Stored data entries
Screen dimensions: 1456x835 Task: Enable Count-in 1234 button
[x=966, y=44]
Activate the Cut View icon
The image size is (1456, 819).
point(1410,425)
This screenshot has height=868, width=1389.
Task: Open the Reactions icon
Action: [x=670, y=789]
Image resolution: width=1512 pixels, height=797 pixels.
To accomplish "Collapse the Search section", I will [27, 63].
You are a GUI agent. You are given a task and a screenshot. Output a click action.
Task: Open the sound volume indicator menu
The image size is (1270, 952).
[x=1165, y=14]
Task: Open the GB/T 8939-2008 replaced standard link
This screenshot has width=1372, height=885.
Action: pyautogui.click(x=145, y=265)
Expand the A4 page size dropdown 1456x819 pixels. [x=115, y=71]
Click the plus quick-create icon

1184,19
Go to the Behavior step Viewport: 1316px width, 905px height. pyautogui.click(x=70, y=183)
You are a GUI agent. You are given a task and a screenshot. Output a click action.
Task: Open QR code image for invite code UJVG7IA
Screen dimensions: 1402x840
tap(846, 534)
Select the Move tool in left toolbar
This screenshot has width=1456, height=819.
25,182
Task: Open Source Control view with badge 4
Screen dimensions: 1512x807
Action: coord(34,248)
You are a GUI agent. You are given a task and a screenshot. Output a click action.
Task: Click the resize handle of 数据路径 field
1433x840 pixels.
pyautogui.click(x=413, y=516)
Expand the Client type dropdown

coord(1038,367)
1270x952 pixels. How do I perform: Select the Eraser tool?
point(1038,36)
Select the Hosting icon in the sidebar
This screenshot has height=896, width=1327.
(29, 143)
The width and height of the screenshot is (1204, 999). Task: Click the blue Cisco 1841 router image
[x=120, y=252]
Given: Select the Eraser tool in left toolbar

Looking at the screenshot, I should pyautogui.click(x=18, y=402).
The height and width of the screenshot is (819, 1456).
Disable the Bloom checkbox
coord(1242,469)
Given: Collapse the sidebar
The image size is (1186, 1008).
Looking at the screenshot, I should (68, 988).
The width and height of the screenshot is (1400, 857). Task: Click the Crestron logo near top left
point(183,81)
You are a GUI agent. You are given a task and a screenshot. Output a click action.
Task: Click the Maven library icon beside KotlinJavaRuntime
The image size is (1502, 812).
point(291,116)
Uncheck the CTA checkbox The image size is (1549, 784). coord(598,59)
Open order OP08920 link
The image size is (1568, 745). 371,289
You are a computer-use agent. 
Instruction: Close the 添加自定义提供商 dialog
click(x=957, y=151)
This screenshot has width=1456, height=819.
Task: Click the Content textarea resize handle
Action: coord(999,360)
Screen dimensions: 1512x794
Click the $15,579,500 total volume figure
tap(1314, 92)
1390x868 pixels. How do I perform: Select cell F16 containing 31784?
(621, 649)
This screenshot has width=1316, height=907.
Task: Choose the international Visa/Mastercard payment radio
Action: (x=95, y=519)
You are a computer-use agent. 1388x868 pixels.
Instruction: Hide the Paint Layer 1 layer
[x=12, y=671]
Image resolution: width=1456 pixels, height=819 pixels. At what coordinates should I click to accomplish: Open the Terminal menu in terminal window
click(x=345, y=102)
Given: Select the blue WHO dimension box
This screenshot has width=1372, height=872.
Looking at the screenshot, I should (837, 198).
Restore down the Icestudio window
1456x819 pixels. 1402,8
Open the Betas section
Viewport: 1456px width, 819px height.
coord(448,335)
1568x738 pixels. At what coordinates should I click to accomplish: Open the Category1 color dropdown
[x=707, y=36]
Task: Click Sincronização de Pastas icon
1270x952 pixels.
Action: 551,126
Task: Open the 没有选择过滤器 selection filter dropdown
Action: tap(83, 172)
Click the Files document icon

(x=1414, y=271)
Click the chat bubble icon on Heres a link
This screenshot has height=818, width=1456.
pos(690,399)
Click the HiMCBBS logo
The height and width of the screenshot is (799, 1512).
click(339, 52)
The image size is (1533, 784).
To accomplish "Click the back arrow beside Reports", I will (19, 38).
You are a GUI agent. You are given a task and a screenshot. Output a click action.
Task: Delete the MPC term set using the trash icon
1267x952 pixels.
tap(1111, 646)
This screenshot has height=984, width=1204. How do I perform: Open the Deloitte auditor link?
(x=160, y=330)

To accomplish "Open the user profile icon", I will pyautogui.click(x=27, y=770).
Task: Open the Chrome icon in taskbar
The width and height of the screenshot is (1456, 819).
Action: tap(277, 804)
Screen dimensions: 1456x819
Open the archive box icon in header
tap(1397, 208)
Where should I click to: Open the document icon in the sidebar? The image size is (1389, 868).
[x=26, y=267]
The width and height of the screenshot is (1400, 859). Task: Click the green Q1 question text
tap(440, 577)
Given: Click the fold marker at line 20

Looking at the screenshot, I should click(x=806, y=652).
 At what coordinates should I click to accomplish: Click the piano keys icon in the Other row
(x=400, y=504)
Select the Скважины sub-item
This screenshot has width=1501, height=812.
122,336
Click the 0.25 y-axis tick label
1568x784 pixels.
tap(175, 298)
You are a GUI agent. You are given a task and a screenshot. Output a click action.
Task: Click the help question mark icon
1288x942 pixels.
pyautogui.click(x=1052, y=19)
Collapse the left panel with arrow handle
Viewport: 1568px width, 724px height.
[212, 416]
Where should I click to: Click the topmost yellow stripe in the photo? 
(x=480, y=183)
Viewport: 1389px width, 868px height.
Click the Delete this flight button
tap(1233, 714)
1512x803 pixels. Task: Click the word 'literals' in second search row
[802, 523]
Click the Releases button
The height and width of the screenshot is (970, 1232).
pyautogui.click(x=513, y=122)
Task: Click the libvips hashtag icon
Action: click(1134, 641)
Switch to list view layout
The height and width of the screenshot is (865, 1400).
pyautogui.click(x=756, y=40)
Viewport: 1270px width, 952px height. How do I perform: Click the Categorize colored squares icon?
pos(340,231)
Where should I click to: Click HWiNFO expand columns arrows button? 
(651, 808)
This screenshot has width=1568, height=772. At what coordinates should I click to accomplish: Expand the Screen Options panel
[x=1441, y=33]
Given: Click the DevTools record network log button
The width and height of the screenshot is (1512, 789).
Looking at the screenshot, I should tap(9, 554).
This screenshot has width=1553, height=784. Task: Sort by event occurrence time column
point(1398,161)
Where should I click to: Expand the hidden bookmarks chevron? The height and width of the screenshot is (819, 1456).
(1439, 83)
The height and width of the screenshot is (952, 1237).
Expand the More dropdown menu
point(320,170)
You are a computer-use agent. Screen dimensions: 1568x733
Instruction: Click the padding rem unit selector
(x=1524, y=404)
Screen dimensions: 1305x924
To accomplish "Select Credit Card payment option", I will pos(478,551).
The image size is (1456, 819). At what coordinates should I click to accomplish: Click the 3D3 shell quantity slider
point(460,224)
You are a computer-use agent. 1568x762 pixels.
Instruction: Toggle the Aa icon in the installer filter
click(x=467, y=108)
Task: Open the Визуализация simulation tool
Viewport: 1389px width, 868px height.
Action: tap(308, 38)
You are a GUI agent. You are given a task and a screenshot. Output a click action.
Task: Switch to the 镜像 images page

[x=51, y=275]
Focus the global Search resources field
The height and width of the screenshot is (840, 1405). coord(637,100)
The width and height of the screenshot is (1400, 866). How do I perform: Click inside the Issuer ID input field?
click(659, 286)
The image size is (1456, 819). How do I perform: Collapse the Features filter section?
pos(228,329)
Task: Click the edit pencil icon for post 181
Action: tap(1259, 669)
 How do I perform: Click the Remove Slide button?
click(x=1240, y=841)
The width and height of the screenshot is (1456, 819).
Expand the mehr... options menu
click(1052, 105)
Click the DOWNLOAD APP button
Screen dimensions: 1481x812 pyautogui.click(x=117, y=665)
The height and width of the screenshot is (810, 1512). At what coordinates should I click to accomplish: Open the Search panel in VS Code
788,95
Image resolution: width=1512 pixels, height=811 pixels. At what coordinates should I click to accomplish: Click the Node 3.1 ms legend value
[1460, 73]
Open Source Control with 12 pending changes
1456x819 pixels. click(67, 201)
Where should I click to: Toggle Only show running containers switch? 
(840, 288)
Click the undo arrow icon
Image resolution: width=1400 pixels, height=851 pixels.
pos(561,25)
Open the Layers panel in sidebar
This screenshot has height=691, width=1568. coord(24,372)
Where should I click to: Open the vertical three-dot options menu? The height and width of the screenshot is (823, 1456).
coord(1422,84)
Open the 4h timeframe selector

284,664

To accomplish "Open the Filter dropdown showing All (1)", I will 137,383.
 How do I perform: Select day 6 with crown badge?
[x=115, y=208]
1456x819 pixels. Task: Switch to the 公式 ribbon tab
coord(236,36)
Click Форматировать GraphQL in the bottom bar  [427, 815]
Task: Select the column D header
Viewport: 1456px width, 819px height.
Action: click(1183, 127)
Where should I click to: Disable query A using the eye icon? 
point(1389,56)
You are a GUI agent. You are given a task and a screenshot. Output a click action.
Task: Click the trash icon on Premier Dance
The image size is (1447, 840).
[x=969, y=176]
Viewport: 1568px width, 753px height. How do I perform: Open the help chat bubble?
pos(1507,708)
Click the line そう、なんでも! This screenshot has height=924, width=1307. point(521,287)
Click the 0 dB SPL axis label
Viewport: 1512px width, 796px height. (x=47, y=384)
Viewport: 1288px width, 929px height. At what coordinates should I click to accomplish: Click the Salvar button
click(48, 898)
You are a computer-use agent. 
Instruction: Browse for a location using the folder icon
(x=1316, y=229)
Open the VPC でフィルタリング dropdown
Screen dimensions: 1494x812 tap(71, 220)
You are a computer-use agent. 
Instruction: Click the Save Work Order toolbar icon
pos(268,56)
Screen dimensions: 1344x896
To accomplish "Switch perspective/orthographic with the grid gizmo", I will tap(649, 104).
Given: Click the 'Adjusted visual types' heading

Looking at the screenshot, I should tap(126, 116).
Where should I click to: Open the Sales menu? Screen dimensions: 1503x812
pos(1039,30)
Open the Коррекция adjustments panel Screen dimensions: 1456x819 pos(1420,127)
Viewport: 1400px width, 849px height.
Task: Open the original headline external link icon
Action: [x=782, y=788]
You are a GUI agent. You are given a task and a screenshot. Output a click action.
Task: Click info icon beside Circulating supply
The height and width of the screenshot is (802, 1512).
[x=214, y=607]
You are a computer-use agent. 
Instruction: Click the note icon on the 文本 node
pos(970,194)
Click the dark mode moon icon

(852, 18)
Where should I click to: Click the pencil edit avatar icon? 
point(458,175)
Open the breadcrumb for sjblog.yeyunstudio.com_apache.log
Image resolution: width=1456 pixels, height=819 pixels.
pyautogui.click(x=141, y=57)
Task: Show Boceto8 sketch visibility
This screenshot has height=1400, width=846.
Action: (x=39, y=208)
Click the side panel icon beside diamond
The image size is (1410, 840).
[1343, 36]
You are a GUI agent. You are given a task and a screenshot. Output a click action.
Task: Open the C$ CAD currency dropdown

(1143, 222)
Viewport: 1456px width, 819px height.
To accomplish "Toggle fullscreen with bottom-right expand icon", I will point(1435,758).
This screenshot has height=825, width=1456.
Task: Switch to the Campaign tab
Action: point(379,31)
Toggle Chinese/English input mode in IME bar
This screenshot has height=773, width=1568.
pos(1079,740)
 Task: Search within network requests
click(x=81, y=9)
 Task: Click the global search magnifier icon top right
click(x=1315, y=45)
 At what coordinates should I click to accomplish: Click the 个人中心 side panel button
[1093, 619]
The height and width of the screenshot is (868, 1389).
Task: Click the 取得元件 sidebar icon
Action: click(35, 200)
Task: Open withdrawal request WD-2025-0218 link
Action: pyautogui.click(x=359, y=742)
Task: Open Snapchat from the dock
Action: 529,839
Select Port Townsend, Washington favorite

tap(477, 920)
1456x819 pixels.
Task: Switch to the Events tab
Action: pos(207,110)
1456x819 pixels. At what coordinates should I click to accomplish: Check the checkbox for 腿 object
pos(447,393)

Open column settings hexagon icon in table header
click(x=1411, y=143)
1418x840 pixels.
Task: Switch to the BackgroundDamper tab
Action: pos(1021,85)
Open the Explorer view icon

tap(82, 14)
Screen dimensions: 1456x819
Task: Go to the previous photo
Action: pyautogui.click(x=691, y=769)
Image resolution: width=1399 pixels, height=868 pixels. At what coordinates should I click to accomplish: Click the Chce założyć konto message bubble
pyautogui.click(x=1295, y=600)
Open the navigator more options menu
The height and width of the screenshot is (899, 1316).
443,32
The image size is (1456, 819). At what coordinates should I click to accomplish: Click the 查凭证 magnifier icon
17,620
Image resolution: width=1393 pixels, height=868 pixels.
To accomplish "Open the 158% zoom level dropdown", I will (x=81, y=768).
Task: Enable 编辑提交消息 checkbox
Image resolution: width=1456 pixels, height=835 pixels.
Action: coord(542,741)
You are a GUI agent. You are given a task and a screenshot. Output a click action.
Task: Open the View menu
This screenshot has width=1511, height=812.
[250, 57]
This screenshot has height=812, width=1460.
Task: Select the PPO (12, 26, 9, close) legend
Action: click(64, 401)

● WHAT IS EXPECTED: Only lines holding the word "trash" belong in the answer; copy all of them from the records.

● SOLUTION TO THIS PROBLEM:
Task: Delete the MPC term set using the trash icon
Task: Click the trash icon on Premier Dance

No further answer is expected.